Segment Start: EXTRACTED RECORDS

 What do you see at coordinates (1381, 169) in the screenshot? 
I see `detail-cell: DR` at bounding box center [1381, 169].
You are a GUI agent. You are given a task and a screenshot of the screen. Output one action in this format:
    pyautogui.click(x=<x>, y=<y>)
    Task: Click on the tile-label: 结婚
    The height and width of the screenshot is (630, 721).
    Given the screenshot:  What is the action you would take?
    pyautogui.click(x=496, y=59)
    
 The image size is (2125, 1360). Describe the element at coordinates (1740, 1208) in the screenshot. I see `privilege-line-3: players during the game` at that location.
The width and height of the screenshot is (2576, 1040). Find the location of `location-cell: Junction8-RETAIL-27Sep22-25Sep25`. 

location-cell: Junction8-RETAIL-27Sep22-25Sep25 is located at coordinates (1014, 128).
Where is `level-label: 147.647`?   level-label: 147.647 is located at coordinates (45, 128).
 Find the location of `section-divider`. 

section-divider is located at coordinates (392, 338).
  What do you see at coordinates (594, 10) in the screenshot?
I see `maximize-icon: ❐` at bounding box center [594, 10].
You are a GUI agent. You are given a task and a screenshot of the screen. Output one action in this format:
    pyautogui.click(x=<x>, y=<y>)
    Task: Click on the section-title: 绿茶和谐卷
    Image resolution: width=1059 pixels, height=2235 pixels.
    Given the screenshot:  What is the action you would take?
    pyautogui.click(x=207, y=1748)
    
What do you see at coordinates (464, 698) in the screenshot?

Segment End: EXTRACTED RECORDS

EXERCISE —
Please show, copied in full, each line of the material above that contains the string "label".

EXERCISE SOLUTION —
    Task: Click on the tile-label: 结婚
Where is `level-label: 147.647`?   level-label: 147.647 is located at coordinates (45, 128).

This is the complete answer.